I follow Jesus said:


> IN A NUTSHELL BROTHER! Sorry about the confusion in my prior post! IT CAN GET CONFUSING ABOUT WHO IS RESPONDING TO WHOS POST.


----------



## etexas (Feb 22, 2007)

ChristopherPaul said:


>


Also glad you see the DEEP theological problems in the Orthodox Church. Most or for lack of a better term semi-Pelagian, they deny that.......saying Pelagius was western..........and therefore our problem. Pretzel logic?


----------



## Contra_Mundum (Feb 22, 2007)

I think that the biggest area of agreement between RC & EO is...

Both are "irreformable." The present EO mindset is "We've never changed; we never will change." But the truth of course is far different. From the post-Chalcedonian councils (especially II Nicaea, establishing iconodoulia, which reversed a previous Council that condemned it), to the thorough politicization of the church, to what Hughes Oliphant Old calls the "conventionalization" or "iconic" preaching--the Eastern churches became incorigible proably no later than 787 (II Nic.) or else the political deposition of Photius, the preaching Bishop of Constantinople in 886.

The Western or Roman Church, as we well know, endured all kinds of difficulties, exacerbated by the ambitions of the Bishops of Rome. But in the absence of a political center the church continued to function largely independent of the State (but not from local hegemony), and even regionally separate from Rome. We tend to think that the early Medieval papacy was exactly the same as the later Medieval papacy, when there were all sorts of developments going on. Not so. Recall the days of the popes and anti-popes. The French monarchy sought the same kind of control over its church as the Byzantines had over theirs, and so for a while some (anti)popes reigned in Avingnon. Ultimately the church maintained its independence. But with things in such flux, hardening could not take place as quickly.

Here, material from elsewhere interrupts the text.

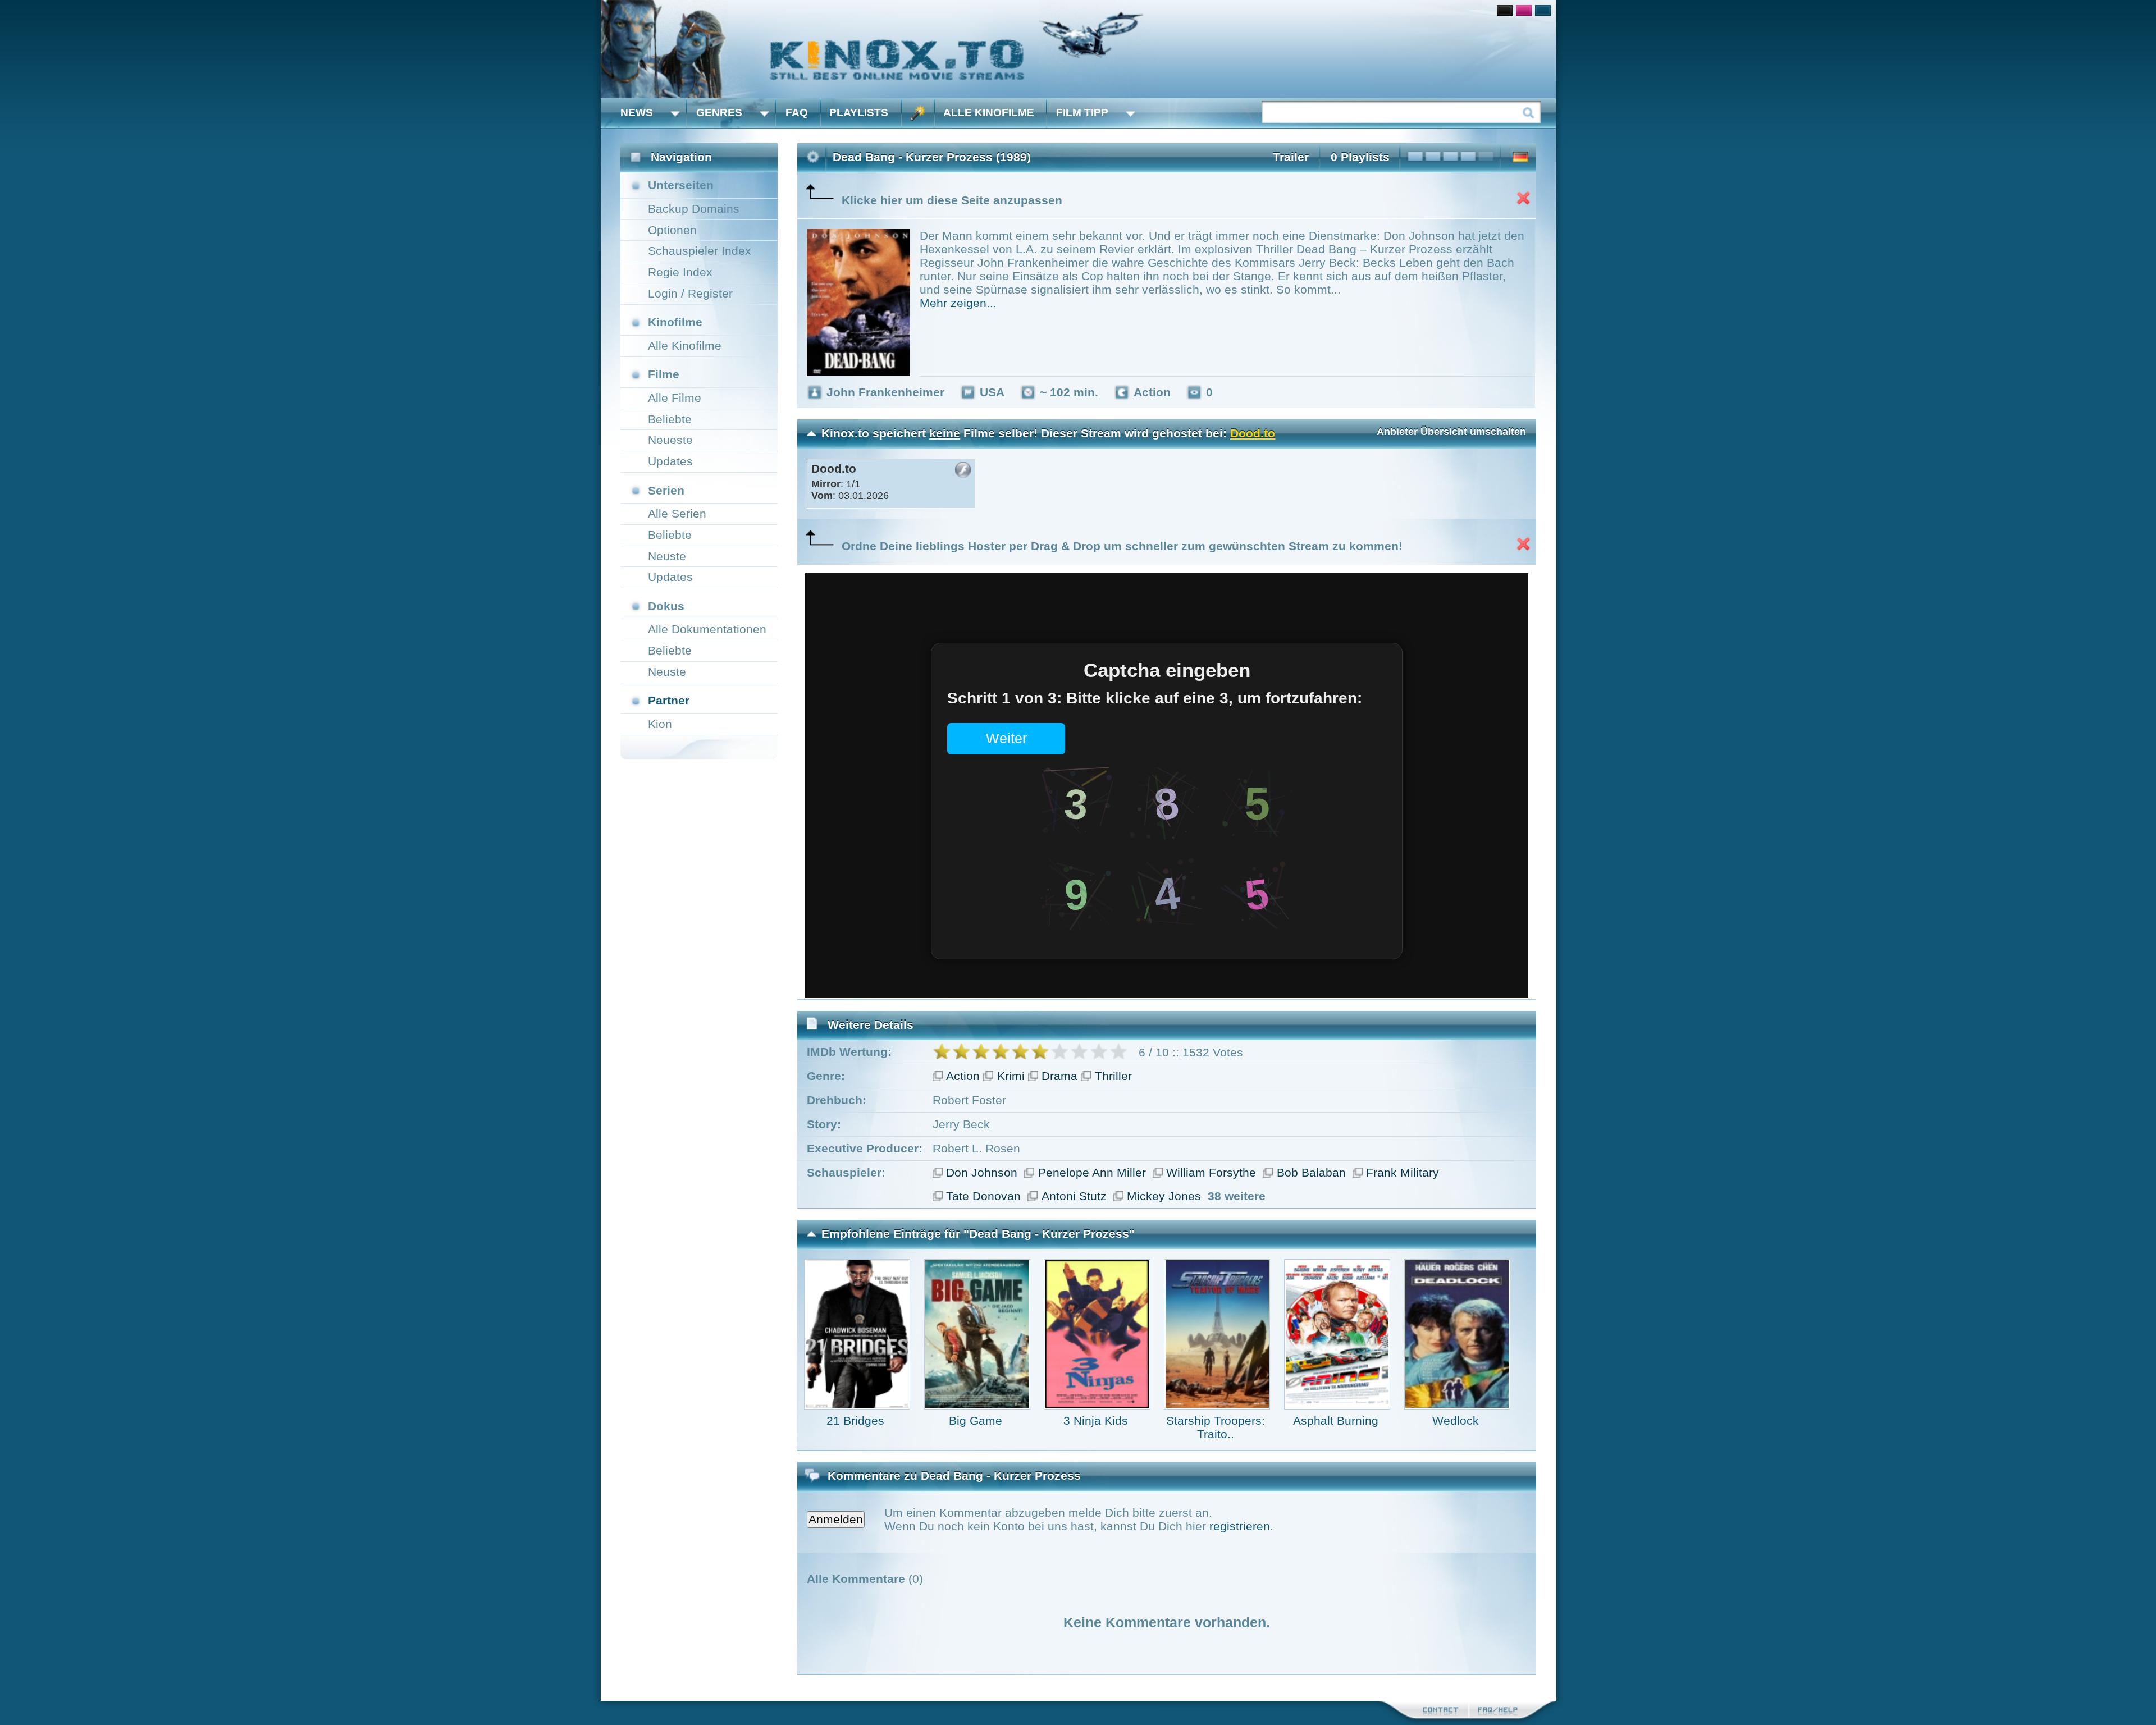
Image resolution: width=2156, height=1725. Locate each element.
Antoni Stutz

And so the Reformation came--a Reformation that never came to the East. (But sometime read the story of "Cyril Lucarius, [who] was born in what is now Greece in 1572. Although rising to the position of the Greek Orthodox Patriarch of Constantinople, Lucaris was heavily influenced by 16th century Calvinism. As a result, in the spirit of the Protestant Reformation and in strong opposition to Roman Catholicism, he attempted to reform Orthodoxy in the direction of Calvinism." He was politically murdered. Same old story.)

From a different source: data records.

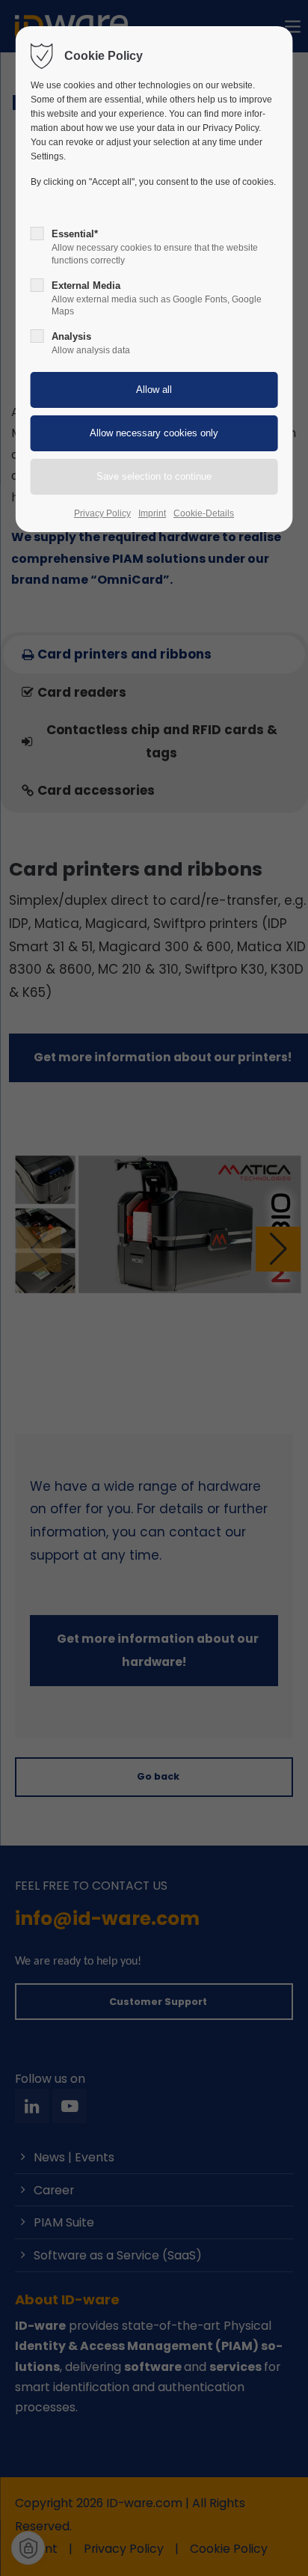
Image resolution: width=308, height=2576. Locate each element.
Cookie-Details (203, 513)
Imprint (152, 513)
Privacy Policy (102, 513)
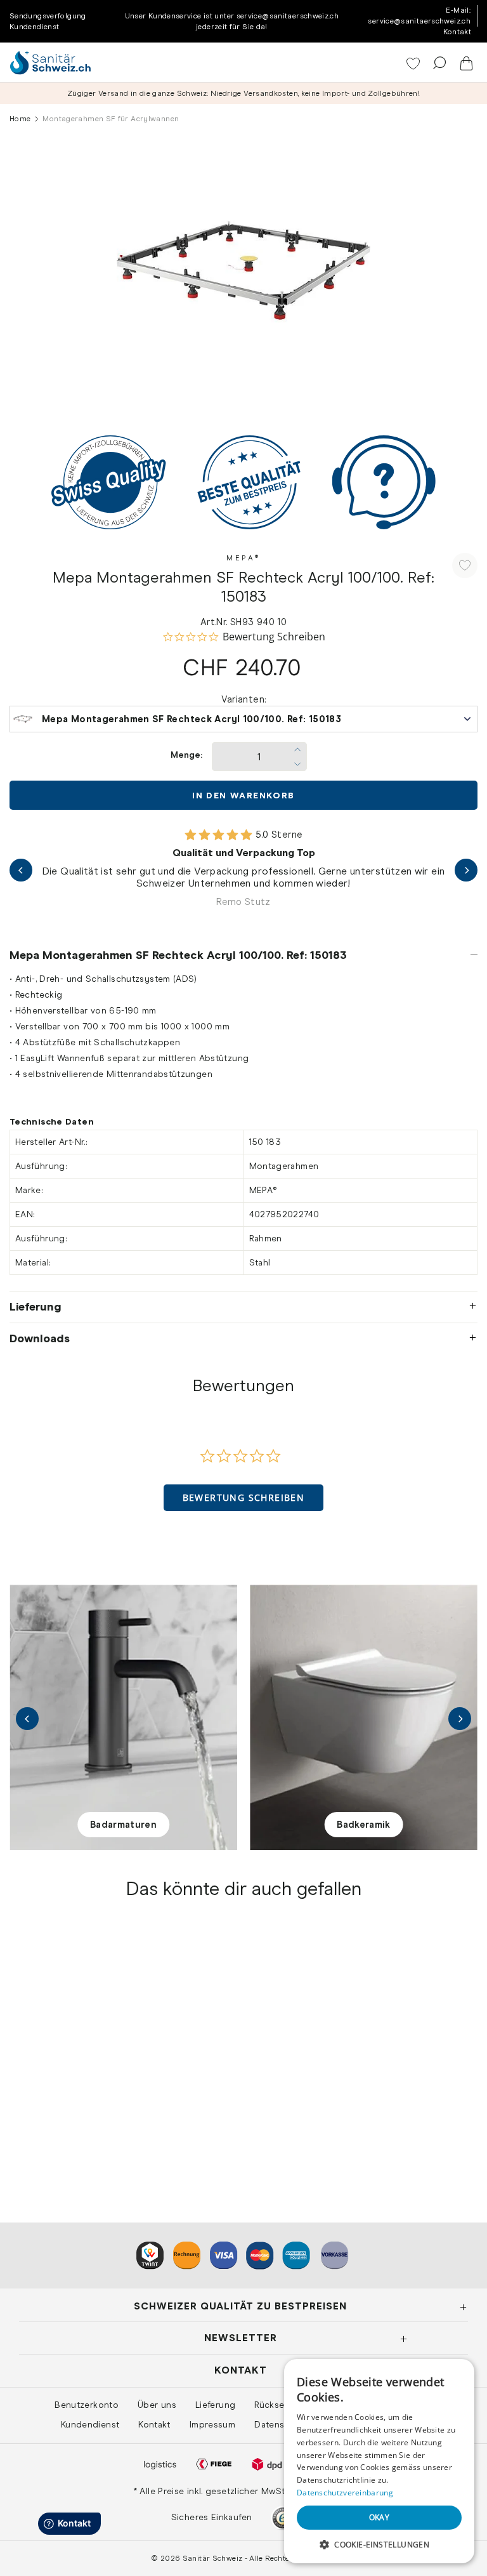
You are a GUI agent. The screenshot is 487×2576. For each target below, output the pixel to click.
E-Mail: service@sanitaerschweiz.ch (419, 15)
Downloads (40, 1338)
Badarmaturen (123, 1824)
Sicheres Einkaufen (211, 2517)
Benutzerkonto (87, 2405)
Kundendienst (34, 26)
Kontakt (457, 31)
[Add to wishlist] (464, 565)
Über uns (157, 2405)
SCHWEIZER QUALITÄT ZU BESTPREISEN (240, 2306)
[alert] (379, 2461)
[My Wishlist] (414, 65)
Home (20, 118)
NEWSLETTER (240, 2338)
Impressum (212, 2424)
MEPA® (243, 557)
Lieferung (36, 1307)
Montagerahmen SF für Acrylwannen (94, 2120)
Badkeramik (364, 1824)
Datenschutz (281, 2424)
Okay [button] (379, 2517)
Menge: (186, 755)
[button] (244, 1497)
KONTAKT (240, 2370)
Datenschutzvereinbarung (345, 2492)
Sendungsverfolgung (48, 15)
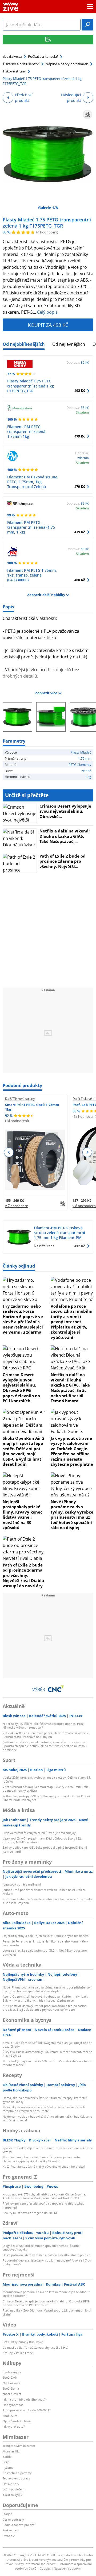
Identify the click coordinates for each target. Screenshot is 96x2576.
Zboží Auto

But after the Reformation, Rome declared that it was impossible that so perfect an institution as she was could ever be reformed. So, neither of these churches is capable (humanly speaking) of an internal reform. God is greater than we are, of course. And if there could be a revival of learned preaching, and a devotion to the Scriptures Alone, in either one of these institutions, then preaching could bring that church to life again. But the same battle fought before would be fought again--and in the end, the faithful would probably "lose" the institution. Because those who are committed to the "institution" are already in control of its machinery.


----------



## VirginiaHuguenot (Feb 22, 2007)

Regarding Cyril Lucaris, see this post from DTK:



DTK said:


> I don't know of one. But there is one rather notable example of *Cyril Lucaris (1572-1638), sometime patriarch of Constantinople* who became something of a Calvinist. His views came under attack by others in his communion. You can read his Confession at the following web site.
> 
> http://www.cresourcei.org/creedcyril.html
> 
> ...


----------



## etexas (Feb 22, 2007)

Contra_Mundum said:


> I think that the biggest area of agreement between RC & EO is...
> 
> Both are "irreformable." The present EO mindset is "We've never changed; we never will change." But the truth of course is far different. From the post-Chalcedonian councils (especially II Nicaea, establishing iconodoulia, which reversed a previous Council that condemned it), to the thorough politicization of the church, to what Hughes Oliphant Old calls the "conventionalization" or "iconic" preaching--the Eastern churches became incorigible proably no later than 787 (II Nic.) or else the political deposition of Photius, the preaching Bishop of Constantinople in 886.
> 
> ...


That is good stuff Bruce. Also the Metropolitan Patriarchs are like little Popes in their own sphere. Talk to anyone who has come out of that system. It is good to know what problems exists because they are doing a lot of North American Missions, and it is working.they are growing and strangely.....they are the darlings of the New-Evangelicals! I think their "flagship" magazine Christianity Today had a cover......calling it the Orthodox century.......refering to the 21st!?!?!


----------



## VirginiaHuguenot (Feb 22, 2007)

Theodore Beza, _Questionum et Responsionum Christianarum, pars Altera, Quae est de Sacramentis_ (1577):



> 132. Question:
> 
> But do you see how miserably it has been defiled, whether you [consider] the doctrine itself, or its characteristic note of baptism?
> 
> ...


----------



## VirginiaHuguenot (Feb 22, 2007)

George A. Hadjiantoniou, _Protestant patriarch: The life of Cyril Lucaris, 1572-1638, Patriarch of Constantinople_


----------



## VirginiaHuguenot (Feb 22, 2007)

Orthodox Articles Directed to Reformed Protestants


----------



## RamistThomist (Feb 22, 2007)

I have Schmemann's *Life of the World* that I have been intending to finish.


----------



## Staphlobob (Feb 23, 2007)

I follow Jesus said:


> You ask some very good questions about a growing movement on the American Christian landscape. Scism over the Roman Primacy, but the have practice which any number of Reformed believers might be disturbed by. They do Marian devotions, they have sort of a pantheon of saints many of which we in the west have never heard of! And then......Icons.......idols not idols! They talk of a rather complex theology called Incarnational Theology to justify their use ...



One of the primary reasons Rome and the EO split was over the "filioque." Does the Holy Spirit proceed from the Father alone (EO), or from the Father AND the Son (Rome/western)? If I'm not mistaken, the problem for the EO was more the fact that the pope, single-handedly, changed the creed to say, "...and the Son." 

"Theosis" is another significant theological point with the EO. (It's found in one of Peter's letters, but I'm not yet awake enough to look it up.) 

But the worship of Mary, the saints, and the icons is one of the more obvious aspects of the EO. When I was Roman I once attended a Ruthenian liturgy (Ruthenians are EO who are in communion with the pope - and use "with the Son" in the creed). Lots of "smells 'n bells." But also much grovelling at an icon or two.


----------